→ MATERIAL TO PROCESS
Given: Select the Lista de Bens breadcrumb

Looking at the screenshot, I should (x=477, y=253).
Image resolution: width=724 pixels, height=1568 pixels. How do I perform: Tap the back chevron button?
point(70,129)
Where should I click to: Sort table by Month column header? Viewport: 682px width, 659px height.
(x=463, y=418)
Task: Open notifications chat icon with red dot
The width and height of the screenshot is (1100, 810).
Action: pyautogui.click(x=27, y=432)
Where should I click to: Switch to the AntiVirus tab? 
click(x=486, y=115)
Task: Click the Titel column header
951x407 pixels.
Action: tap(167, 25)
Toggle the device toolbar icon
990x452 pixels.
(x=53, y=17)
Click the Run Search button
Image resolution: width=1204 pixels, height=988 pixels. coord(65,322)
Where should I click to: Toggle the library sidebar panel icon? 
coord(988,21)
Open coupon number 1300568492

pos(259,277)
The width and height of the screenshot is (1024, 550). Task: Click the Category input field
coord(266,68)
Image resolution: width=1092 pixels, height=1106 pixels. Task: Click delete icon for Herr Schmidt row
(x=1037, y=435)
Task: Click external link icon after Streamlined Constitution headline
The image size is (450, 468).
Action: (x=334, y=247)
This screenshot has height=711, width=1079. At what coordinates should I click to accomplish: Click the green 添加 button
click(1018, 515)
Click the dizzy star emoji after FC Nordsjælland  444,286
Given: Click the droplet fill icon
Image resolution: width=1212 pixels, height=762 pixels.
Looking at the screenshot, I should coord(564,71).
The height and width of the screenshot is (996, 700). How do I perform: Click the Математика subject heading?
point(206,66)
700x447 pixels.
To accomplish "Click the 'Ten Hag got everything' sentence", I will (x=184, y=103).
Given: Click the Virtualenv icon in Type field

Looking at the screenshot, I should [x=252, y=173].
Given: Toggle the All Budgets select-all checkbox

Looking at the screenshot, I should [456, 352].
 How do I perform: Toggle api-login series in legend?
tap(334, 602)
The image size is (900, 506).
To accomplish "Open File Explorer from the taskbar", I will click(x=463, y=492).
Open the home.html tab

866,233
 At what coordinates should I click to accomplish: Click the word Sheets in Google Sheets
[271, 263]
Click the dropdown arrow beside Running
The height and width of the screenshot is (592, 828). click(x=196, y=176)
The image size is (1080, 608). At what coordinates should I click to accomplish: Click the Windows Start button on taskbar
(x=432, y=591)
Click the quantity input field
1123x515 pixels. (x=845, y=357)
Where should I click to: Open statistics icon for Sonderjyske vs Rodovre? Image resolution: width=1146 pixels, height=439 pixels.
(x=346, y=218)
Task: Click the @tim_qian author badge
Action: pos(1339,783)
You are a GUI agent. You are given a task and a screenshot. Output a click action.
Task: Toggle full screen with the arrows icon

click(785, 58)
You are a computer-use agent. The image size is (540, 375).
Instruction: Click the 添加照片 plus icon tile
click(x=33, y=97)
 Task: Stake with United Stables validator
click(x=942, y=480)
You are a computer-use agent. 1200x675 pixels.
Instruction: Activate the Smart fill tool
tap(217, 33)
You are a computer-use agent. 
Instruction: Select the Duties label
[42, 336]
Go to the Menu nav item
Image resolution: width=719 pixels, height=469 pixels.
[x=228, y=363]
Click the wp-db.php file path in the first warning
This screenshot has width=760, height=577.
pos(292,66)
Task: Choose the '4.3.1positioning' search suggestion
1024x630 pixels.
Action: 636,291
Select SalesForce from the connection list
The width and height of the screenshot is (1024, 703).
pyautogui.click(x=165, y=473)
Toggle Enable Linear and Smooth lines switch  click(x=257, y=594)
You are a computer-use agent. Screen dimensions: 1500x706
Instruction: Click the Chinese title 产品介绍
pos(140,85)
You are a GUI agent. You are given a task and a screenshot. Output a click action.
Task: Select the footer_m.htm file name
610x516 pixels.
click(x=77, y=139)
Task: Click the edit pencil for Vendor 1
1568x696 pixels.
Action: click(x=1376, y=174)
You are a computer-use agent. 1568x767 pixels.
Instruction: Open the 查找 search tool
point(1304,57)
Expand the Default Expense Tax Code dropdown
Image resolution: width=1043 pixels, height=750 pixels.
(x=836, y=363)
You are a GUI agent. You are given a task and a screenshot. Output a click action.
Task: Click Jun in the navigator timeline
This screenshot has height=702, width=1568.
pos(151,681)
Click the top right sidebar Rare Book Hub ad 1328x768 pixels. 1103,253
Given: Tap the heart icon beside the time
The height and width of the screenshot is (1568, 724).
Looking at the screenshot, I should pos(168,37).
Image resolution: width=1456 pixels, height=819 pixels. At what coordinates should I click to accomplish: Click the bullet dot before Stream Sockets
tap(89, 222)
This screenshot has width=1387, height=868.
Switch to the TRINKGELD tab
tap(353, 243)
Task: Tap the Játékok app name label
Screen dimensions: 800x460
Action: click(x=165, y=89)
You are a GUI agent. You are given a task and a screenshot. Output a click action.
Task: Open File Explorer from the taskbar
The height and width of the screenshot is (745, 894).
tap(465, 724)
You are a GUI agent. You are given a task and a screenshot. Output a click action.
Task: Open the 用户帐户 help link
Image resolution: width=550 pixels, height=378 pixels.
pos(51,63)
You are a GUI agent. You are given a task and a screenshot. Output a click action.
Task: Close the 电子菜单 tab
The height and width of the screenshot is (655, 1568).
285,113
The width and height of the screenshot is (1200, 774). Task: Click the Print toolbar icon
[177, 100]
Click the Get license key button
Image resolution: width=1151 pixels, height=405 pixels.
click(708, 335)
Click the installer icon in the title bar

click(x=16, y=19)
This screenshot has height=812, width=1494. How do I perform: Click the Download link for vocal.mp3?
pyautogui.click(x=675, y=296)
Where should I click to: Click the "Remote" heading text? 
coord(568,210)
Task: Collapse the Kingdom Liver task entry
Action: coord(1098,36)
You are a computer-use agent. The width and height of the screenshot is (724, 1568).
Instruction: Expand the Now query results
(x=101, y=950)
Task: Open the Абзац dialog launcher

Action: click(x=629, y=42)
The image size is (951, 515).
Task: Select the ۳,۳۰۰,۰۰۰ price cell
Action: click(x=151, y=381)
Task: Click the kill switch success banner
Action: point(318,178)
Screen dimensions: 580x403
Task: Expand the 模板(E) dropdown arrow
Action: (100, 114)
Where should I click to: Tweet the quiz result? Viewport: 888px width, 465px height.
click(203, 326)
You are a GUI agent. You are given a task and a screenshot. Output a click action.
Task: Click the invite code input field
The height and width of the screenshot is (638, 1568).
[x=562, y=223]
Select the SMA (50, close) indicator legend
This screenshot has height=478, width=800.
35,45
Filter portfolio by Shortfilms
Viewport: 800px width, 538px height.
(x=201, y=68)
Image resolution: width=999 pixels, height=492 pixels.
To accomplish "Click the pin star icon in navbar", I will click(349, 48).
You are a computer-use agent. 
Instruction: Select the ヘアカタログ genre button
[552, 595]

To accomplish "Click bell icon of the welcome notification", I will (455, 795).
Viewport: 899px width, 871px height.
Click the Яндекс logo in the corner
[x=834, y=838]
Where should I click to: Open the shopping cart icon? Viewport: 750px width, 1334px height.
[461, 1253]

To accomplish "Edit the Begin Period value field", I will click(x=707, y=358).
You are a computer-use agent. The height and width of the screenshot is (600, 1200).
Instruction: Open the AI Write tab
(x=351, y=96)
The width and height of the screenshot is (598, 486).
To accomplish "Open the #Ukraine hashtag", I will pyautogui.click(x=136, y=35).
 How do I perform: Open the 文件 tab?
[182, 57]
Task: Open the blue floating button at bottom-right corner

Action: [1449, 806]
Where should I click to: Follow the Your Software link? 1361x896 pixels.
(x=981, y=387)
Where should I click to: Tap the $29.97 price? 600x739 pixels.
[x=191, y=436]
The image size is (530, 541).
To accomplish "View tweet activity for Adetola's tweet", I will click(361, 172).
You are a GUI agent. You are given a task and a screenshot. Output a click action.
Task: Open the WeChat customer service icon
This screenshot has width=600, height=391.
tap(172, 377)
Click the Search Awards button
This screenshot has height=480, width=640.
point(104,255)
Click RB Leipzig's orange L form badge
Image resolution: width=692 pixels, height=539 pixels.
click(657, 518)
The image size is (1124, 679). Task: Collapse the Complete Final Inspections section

→ YOUR ASSIGNMENT
Scan the material for lines that hold the word "Explorer", then say how many there are and nothing else.

→ TASK SOLUTION
2